CENTRO DI GRAVITÀ TEMPORANEO IV

CARLO CORONA


Talvolta i progetti espositivi degli artist-run spaces nascono in luoghi peculiari della città, valorizzano strutture in disuso, oppure dismesse. È il caso di Edicola Radetzky, una piccola architettura dei primi anni del Novecento caratterizzata da uno scheletro in ferro e vetro e da un grande tetto a pagoda che si affaccia sulla Darsena di Milano. All’interno di Edicola Radetzky si trovano opere site specific di artisti invitati a collaborare che si ritrovano a riflettere anche sulla configurazione spaziale del sito, la cui programmazione degli eventi, da questo punto di vista, crea un particolare dialogo tra le opere esposte all’interno e l’ambiente circostante. Nella nutrita attività condotta fino a oggi, l’antica edicola si è di volta in volta trasformata in un micro paesaggio di una giungla, in una spiaggia, in una scultura espansa, in un punto di osservazione, in uno spazio di dialogo, in un contenitore di performance: tutte le forme che può assumere l’arte pubblica in un luogo intenso (1). Da luogo di vendita di quotidiani e riviste, l’Edicola Radetzky è stata per lungo tempo animata dalla forte carica sperimentale e di libertà, fino a divenire un luogo sullo sfondo di Milano, densamente popolato e che resiste alla mercificazione.
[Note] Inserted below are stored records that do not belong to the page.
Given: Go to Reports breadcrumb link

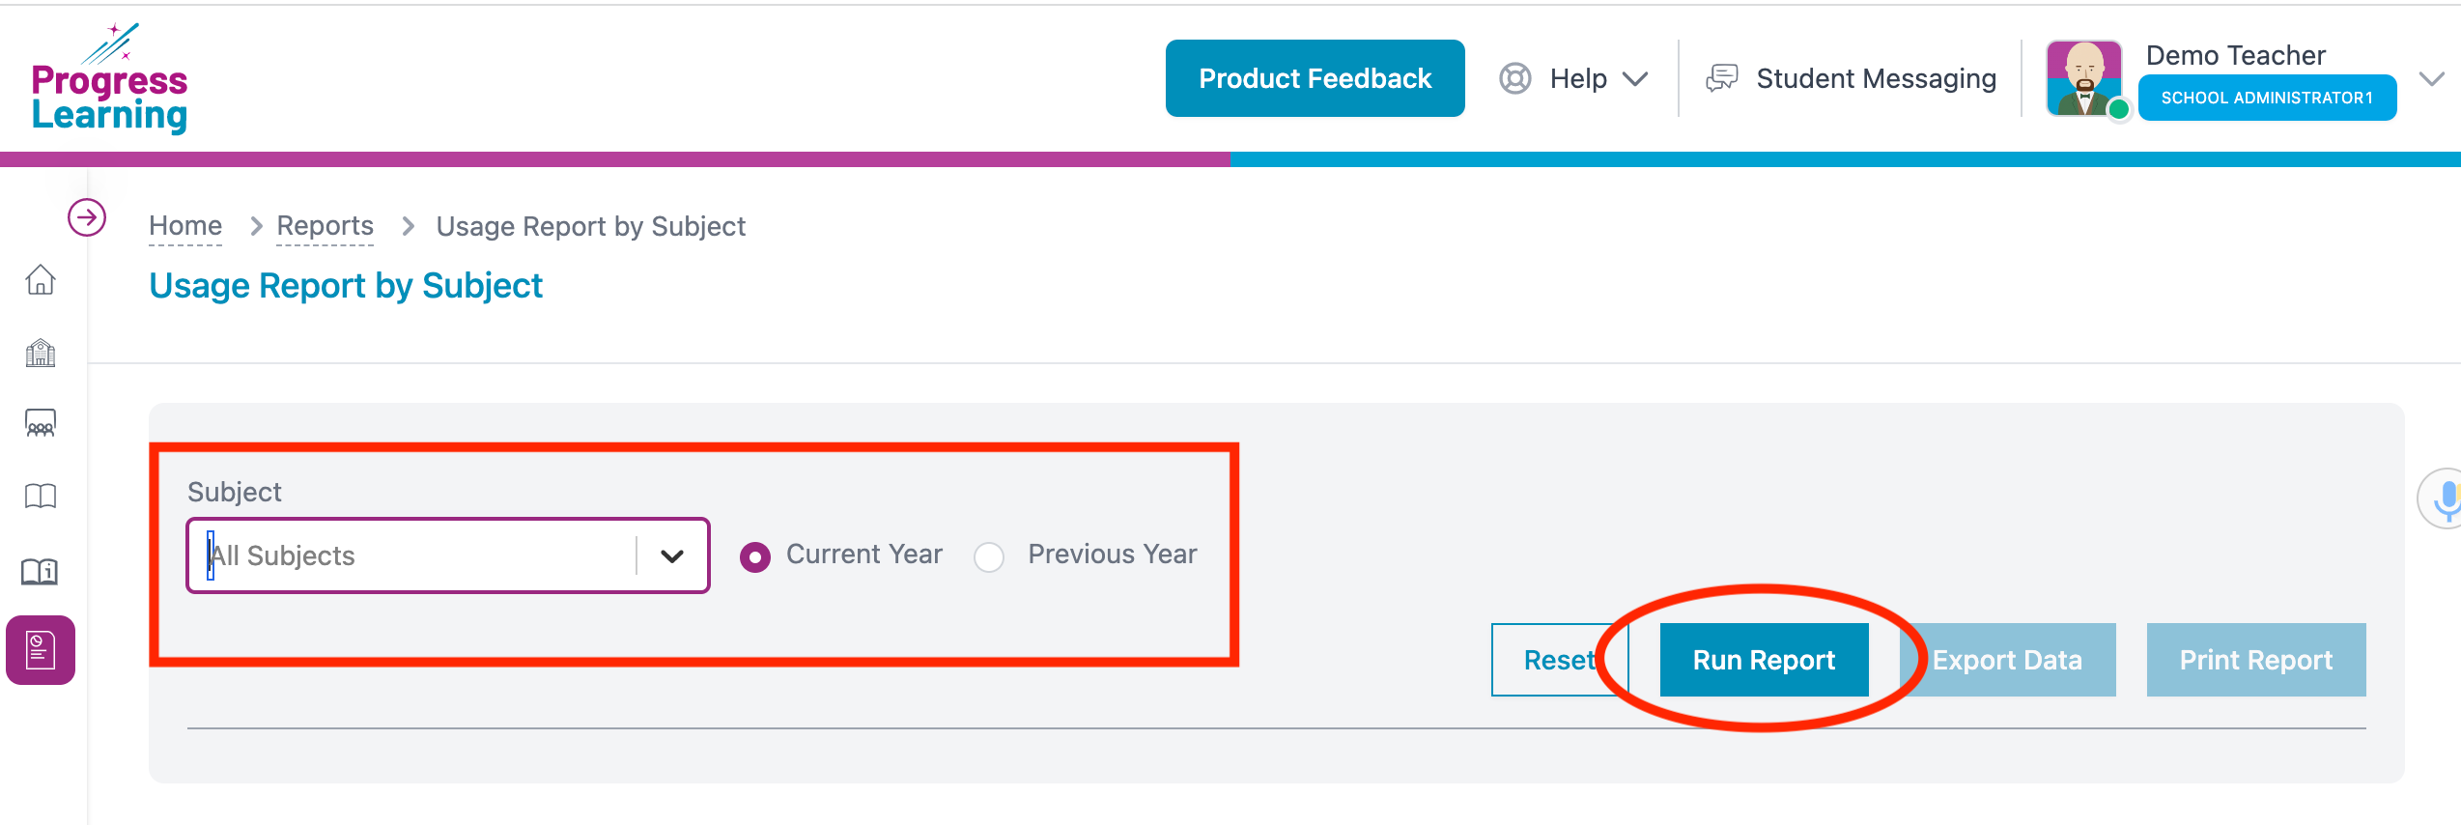Looking at the screenshot, I should [325, 226].
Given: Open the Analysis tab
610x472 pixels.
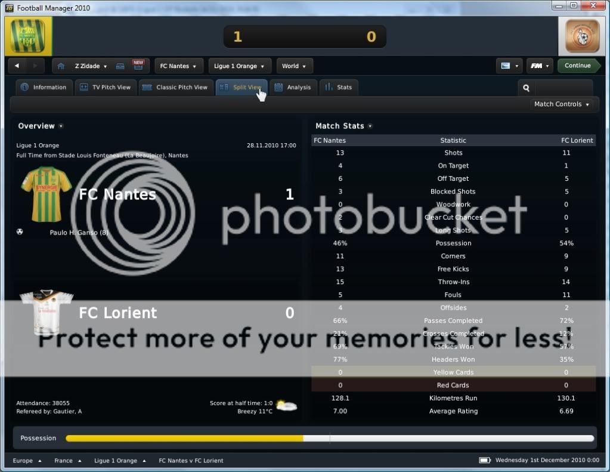Looking at the screenshot, I should pos(293,88).
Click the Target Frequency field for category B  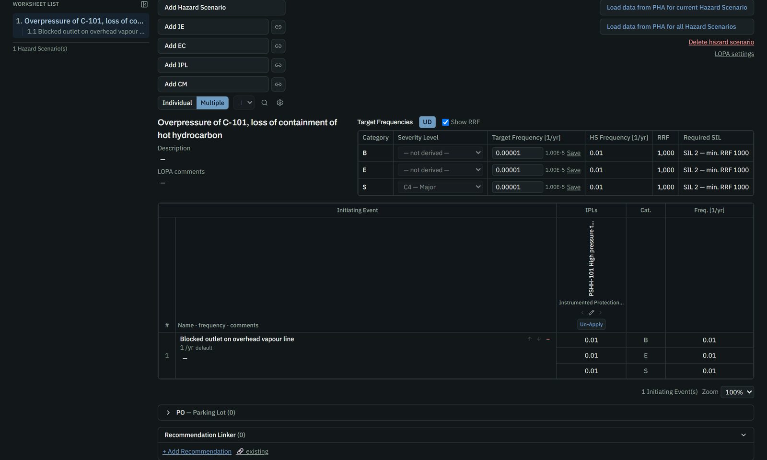(517, 153)
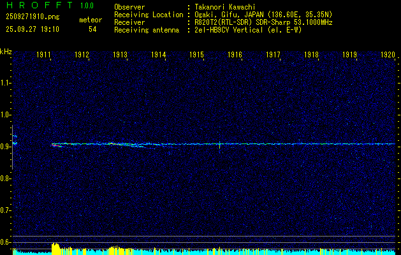
Task: Click the 0.9 kHz frequency label
Action: point(6,147)
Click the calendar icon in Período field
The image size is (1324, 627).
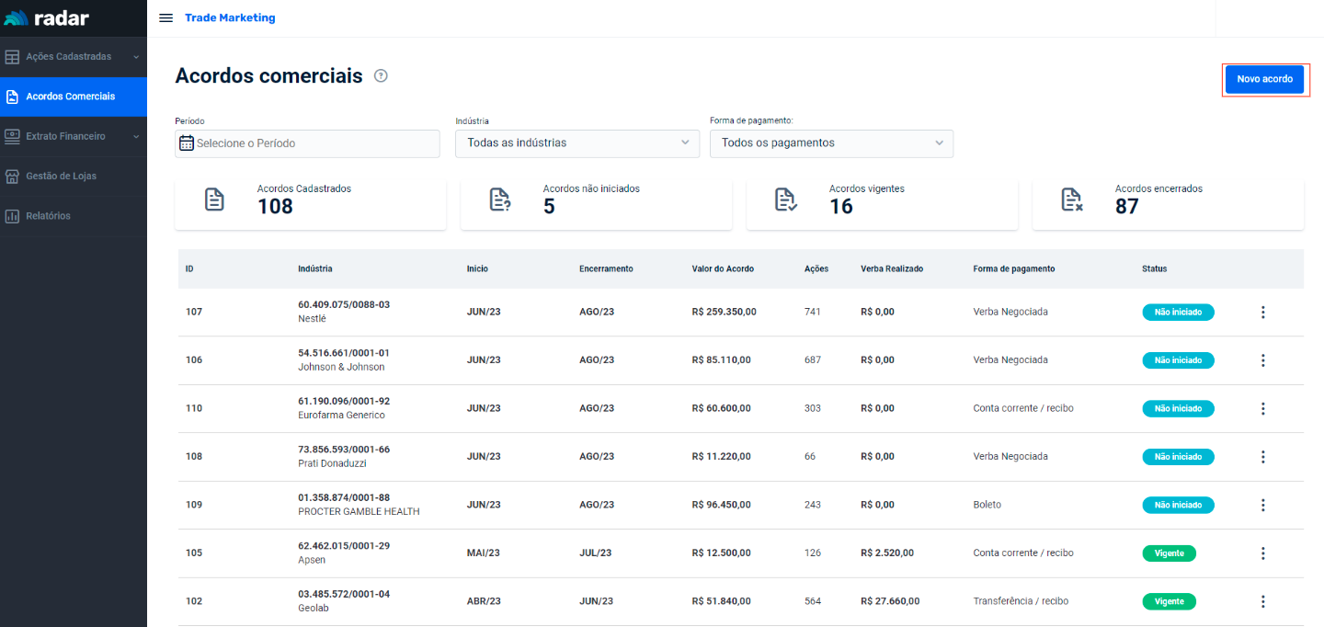pyautogui.click(x=187, y=143)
Ancora a Milano, nel quartiere Giambellino, in un ex negozio di vernici nel 2016 apre Il Colorificio. Presentandosi al pubblico come spazio indipendente, nasce dalla necessità di uno scambio senza limiti di teorie e pratiche artistico-sperimentali, e di partecipazione attiva alla promozione di artisti emergenti italiani e internazionali. È gestito da Michele Bertolino, Bernardo Follini, Giulia Gregnanin e Sebastiano Pala, i quali hanno programmato un’intensa attività espositiva e, soprattutto, hanno proposto un ventaglio variegato di tematiche che cercano di raccontare le istanze della contemporaneità. Penso al progetto “L’ano Solare” presentato nel 2019, un programma dedicato all’esplorazione delle costruzioni non-normative del corpo e della sessualità. L’obiettivo era di individuare strategie volte allo sviluppo di nuove agentività che insistano sulla costruzione di un’identità di un progetto il cui aspetto è rappresentare indagini «restringendo o dilatando il focus […] in quanto spazio progetto, in relazione al suo ruolo, ai suoi rischi e alla sua visione (2) ». Tuttavia la questione identitaria non verte sulla costruzione di un discorso generazionale, bensì sull’esplorazione di questioni rilevanti della società contemporanea, come ad esempio il digitale, che rispecchia un’indagine interdisciplinare sulla possibilità che possa emergere un trauma da iper-digitalizzazione (3) sia a livello individuale che collettivo. Tematiche come la costruzione di una soggettività, le immagini di trasformazione sessuale, l’espressione contemporanea e la tradizione cinematografica sono alcune delle ricerche a cui Il Colorificio dedica parte della sua attività espositiva. They are the sun è il titolo del primo capitolo de L’ano Solare, il focus ruotava intorno al linguaggio e su differenti modalità linguistiche atte alla riappropriazione del sé e alla rivendicazione della propria costruzione. Proprio in quanto alla costruzione, Il Colorificio è stato molto attento ad avere un’identità grafica peculiare, cercando un’immagine distintiva che potesse rispecchiare l’idea e l’evoluzione dello spazio: il colore, il biglietto da visita, l’insegna, diventano degli appeal riconoscibili dal pubblico.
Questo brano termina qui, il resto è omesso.